Achtsamkeit und Avantgarde

Die Veröffentlichungen seines Labels Hallow Ground peilen andere mentale Zustände an. Und als Yogalehrer weiss Remo Soland, wie man zur Ruhe findet. Eine Lehrstunde in Achtsamkeit – ohne esoterische Klischees.

Rauscht hier alles vorbei? Oder lasse ich mich auf etwas ein, das mich auf mich selber zurückwirft, auf meine mentale Verfassung, auf meinen Körper? Und finde ich gar so etwas wie Ruhe inmitten des beschleunigten Alltags? Besser ausprobieren, alles andere abschalten. Aber nicht in der Yogastunde, sondern mit der Platte «Observation of Breath». Auflegen, die Lautstärke angemessen aufdrehen. Und hören, wie der australische Experimentalmusiker Lawrence English seinen Klängen aus einer Kirchenorgel viel Zeit lässt, wie sie sich entfalten, im Raum ausbreiten, wie sie sich verschieben, wie sie die Umgebung und mich allmählich einnehmen – und wie der urtümliche, enorm physische Sound in mich einfährt.

«Einfahren»: Es ist ein Wort, das Remo Soland an einem garstigen Dezembertag des nun abgeschlossenen Jahres auch braucht, wenn er über die Musik spricht, die er auf seinem Label Hallow Ground veröffentlicht.
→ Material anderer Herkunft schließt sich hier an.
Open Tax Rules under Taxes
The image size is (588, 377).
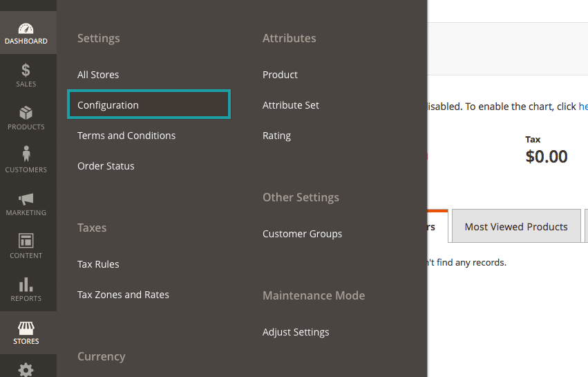98,264
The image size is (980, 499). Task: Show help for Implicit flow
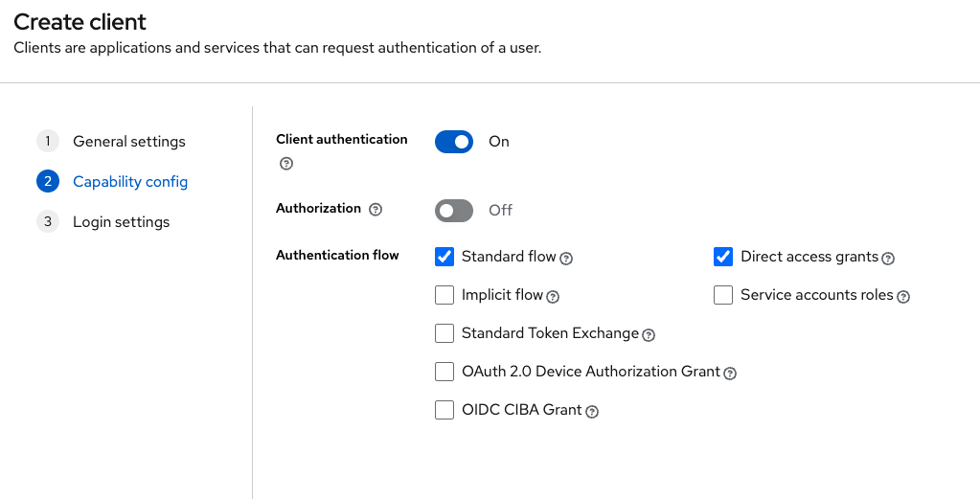coord(553,297)
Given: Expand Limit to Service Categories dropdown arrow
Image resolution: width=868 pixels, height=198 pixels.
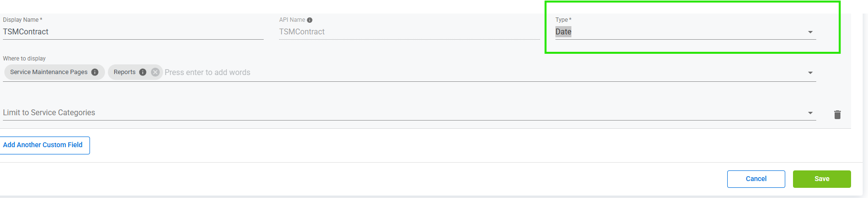Looking at the screenshot, I should [x=810, y=113].
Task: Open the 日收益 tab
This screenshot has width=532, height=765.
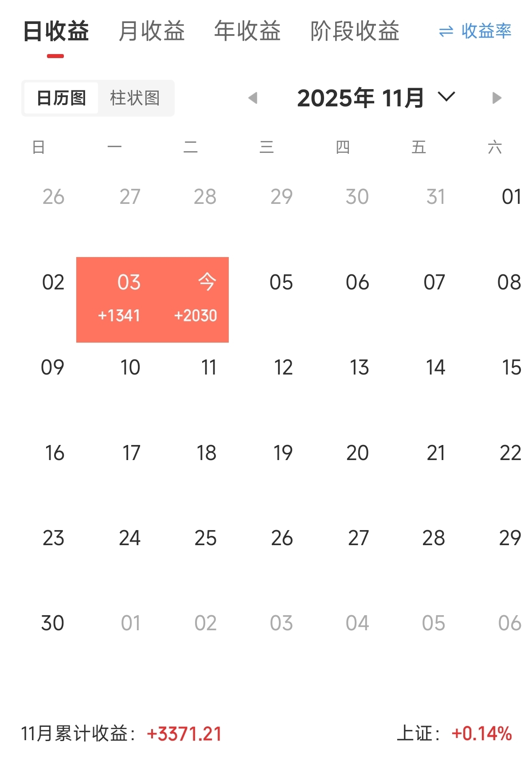Action: 56,31
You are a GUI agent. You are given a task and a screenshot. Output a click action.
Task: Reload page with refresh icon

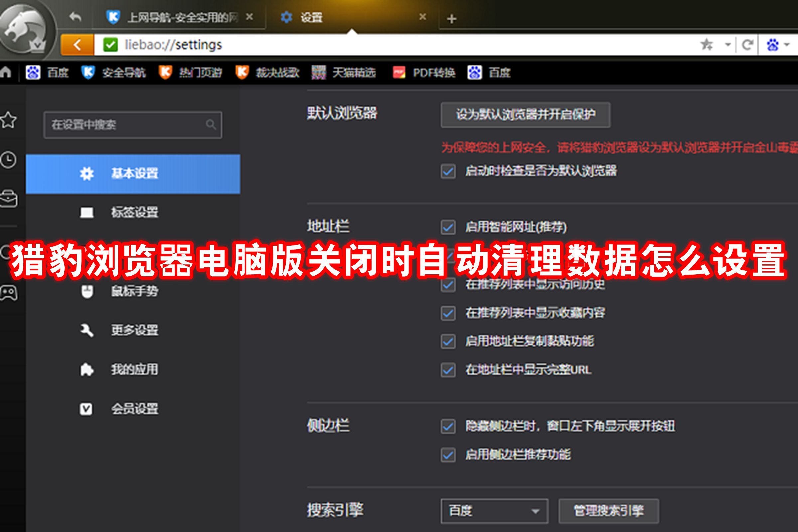click(x=747, y=44)
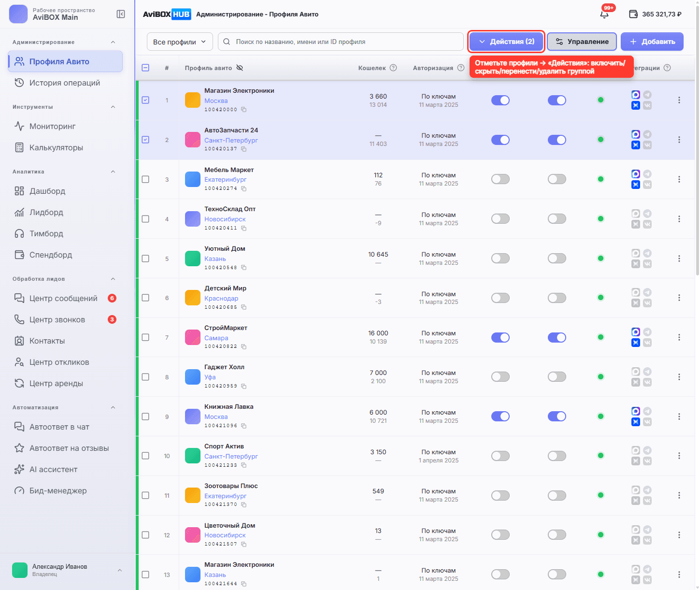This screenshot has height=590, width=700.
Task: Click the Добавить button
Action: (x=652, y=42)
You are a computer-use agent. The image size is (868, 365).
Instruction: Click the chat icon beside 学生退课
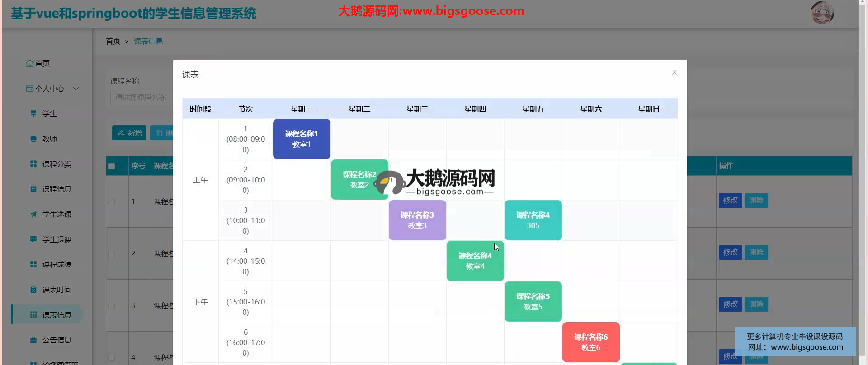(x=33, y=239)
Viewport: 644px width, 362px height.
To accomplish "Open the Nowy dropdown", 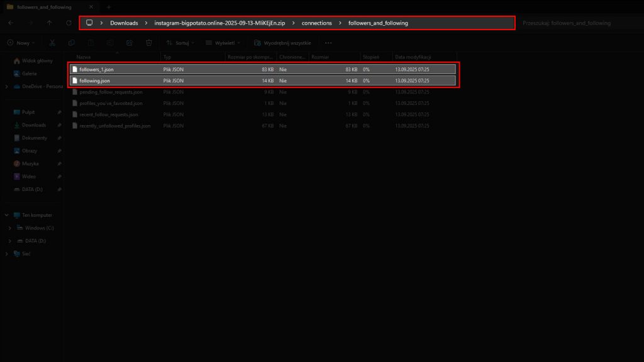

Besser: Es ist genau das, was er mit Alben wie «Observation of Breath», das im Frühherbst 2021 auf dem Luzerner Label erschienen ist, erreichen will. Und es ist diese Qualität, die ihn an der Musik interessiert und die notwendig ist, damit er eine Veröffentlichung überhaupt in Betracht zieht: «Sie soll einen in den Bann ziehen und im besten Fall den mentalen Zustand verändern.» Wenn sie nichts bewirkt, wenn sie bloss Selbstzweck bleibt, nicht über sich hinausweist? «Musik als Unterhaltung kann schon nett sein. Aber davon gibts schon genug», sagt Soland, der sich als Musiker und im Labelkontext zart verschoben Remo Seeland nennt.

Remo Soland in seinem Zuhause in Zürich

 

Von Soland zu Seeland
Die Unterscheidung ist wichtig, denn der 50-Jährige betreibt nicht nur Hallow Ground, er führt auch ein Yogastudio in der Luzerner Altstadt, in dem wir nun sitzen. Alles ist leer hier, kein Schrein, keine Bilder, keine esoterischen Klischees weit und breit. «Ich halte hier alles absichtlich neutral und Zen-like», sagt Soland, der sehr viel Konzentration, aber keine Strenge ausstrahlt. Denn ablenken soll hier nichts. Auch keine Musik während seiner Yogasequenzen.

 

«Mich interessiert die Fokussierung des Geistes auf einen Gegenstand hin, sei das jetzt auf die Musik oder sei es im Yoga dein eigener Körper oder dein Atem», erzählt Soland.

 

Es geht ihm in beiden seiner Gebiete um Ähnliches: «Mich interessiert die Fokussierung des Geistes auf einen Gegenstand hin, sei das jetzt auf die Musik oder sei es im Yoga dein eigener Körper oder dein Atem», erzählt Soland. «Und dann interessiert mich natürlich immer das Resultat. Eine Yogasequenz ist für mich dann gelungen, wenn ich mich danach ruhiger und klarer fühle. Und eine Veröffentlichung oder ein Konzert war dann erfüllend, wenn es mich völlig einnahm.»

Heute erscheinen die Parallelen zwischen den Hallow-Ground-Veröffentlichungen, die nichts mit herkömmlicher Meditationsmusik gemein haben, und dem Yoga offensichtlich. Doch die Schnittstellen zwischen den beiden Polen, von denen es so viele gibt, waren Remo Soland zunächst nicht bewusst. Er hielt sie lange Zeit gar separat, «deshalb die beiden Namen Soland und Seeland». Seit den Neunzigern praktiziert er Yoga, seit Anfang der Nullerjahre betreibt er das Yogastudio; das Label Hallow Ground entstand 2013 aus der gleichnamigen Konzertserie und zieht heute international innerhalb der experimentellen Ambient-Nische weitere Kreise.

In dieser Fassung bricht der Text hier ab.